YOUR OBJECTIVE: Switch "Find" to "Locate" in the listing lines from the line containing "The height and width of the screenshot is (608, 627)." through the end of the listing. Return only those lines, with everything else unchanged and the pictures omitted.

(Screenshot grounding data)

------

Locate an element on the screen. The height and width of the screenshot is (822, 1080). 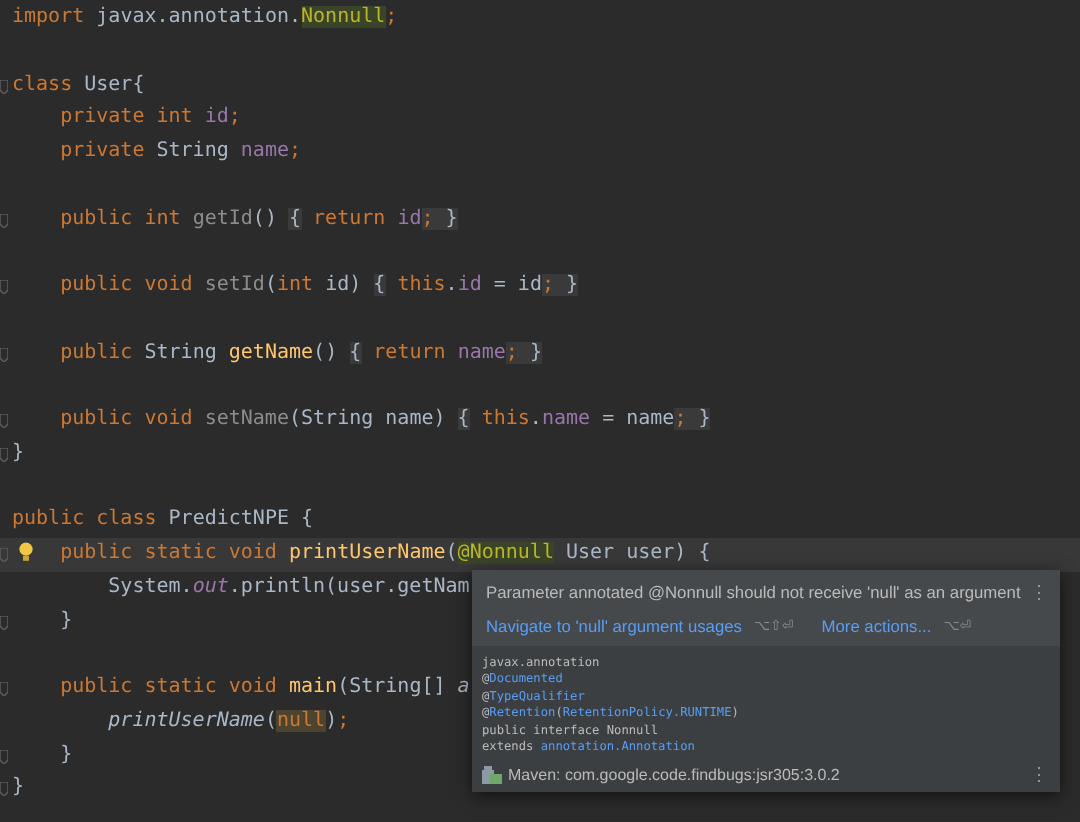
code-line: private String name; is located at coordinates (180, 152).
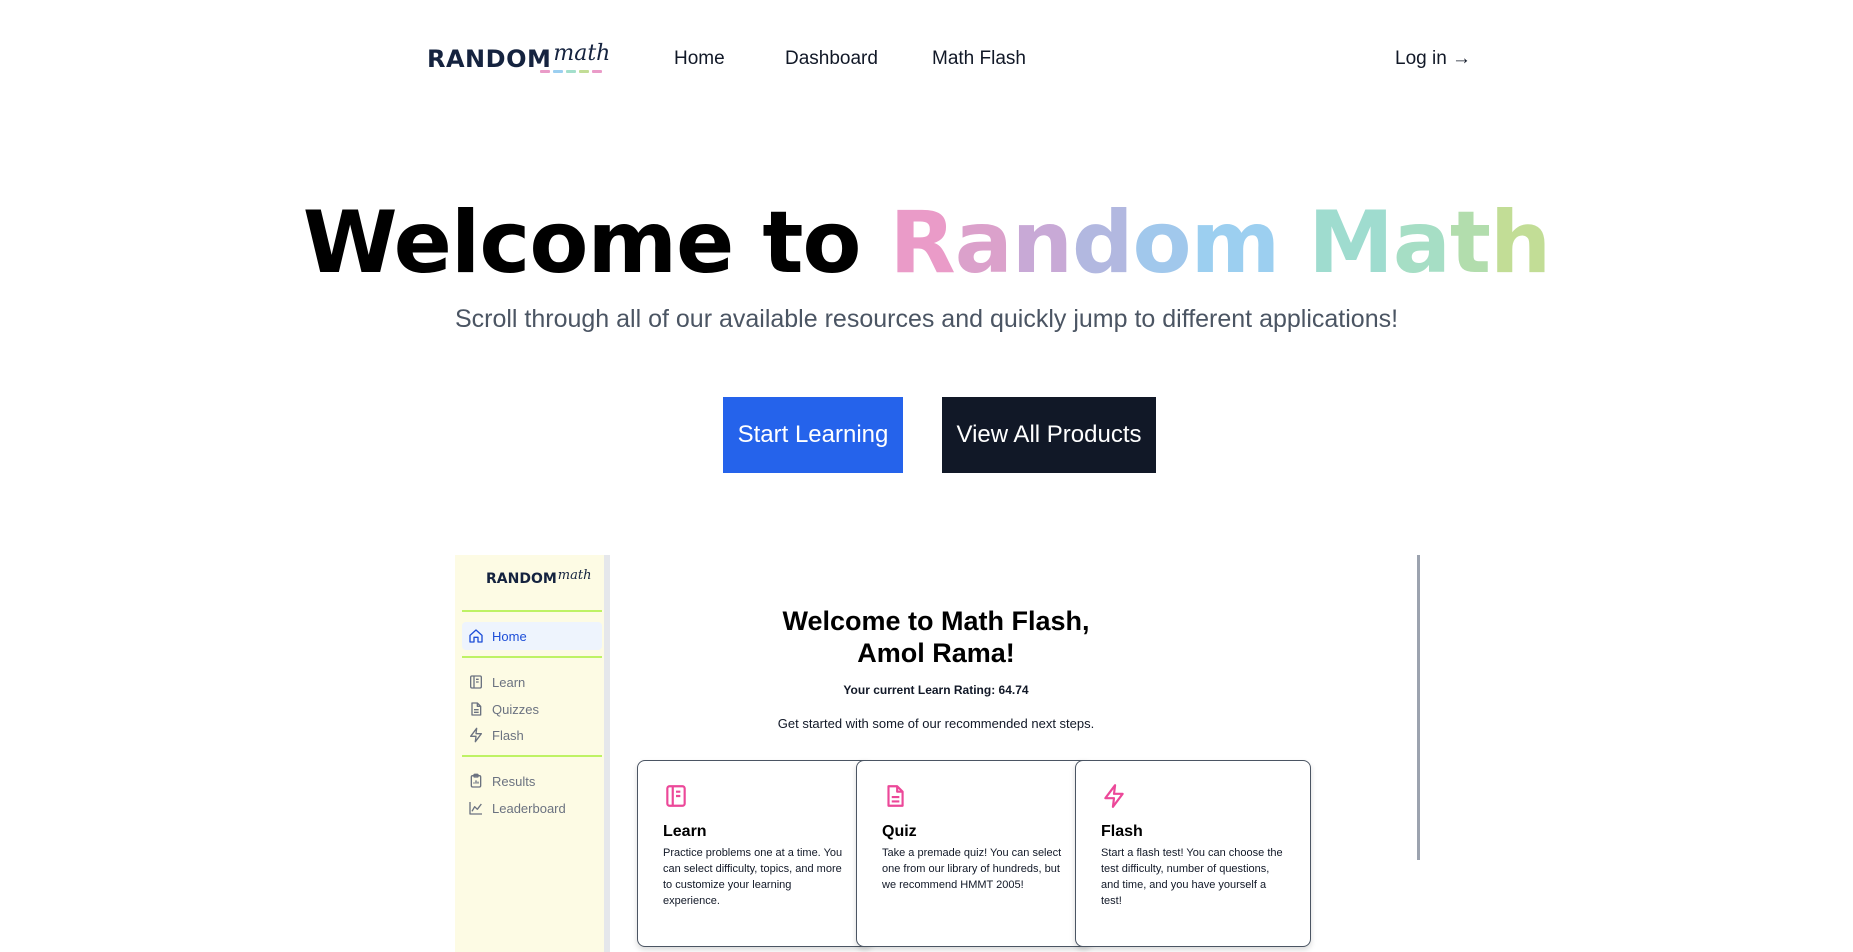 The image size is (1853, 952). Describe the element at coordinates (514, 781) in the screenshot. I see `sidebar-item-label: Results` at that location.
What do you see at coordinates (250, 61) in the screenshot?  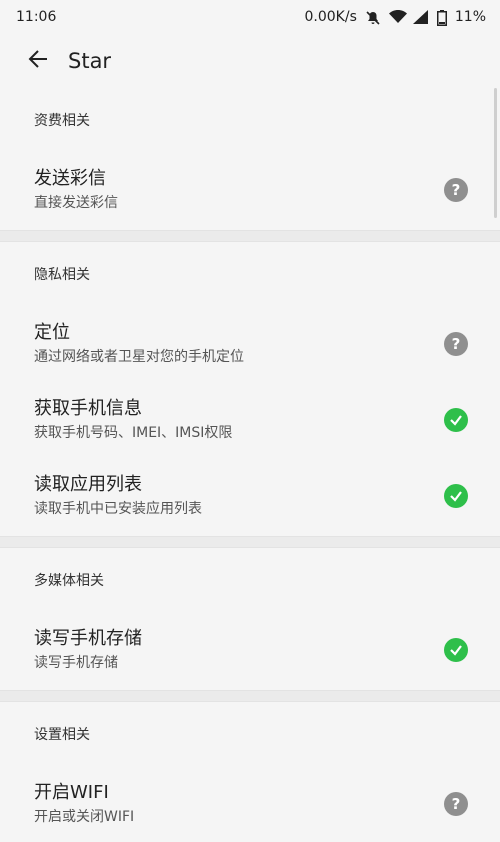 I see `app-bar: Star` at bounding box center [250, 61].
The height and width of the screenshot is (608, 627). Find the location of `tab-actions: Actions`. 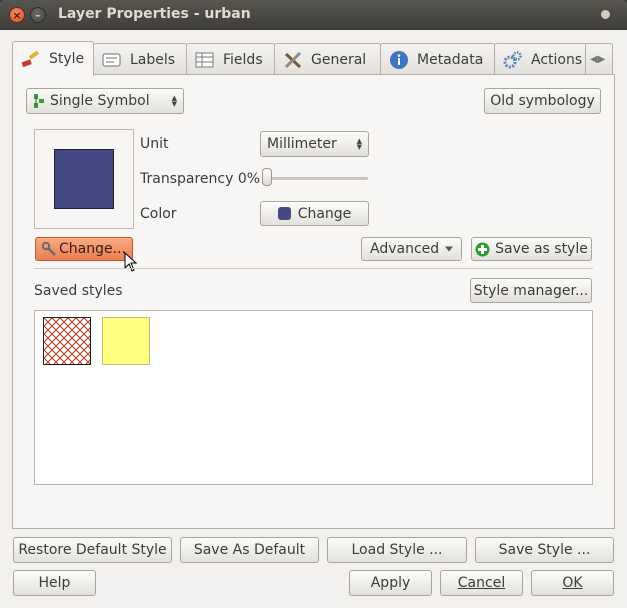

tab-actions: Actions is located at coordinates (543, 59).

------

ANSWER AREA:
The height and width of the screenshot is (608, 627). Locate the location of `tab-actions: Actions`. 

tab-actions: Actions is located at coordinates (543, 59).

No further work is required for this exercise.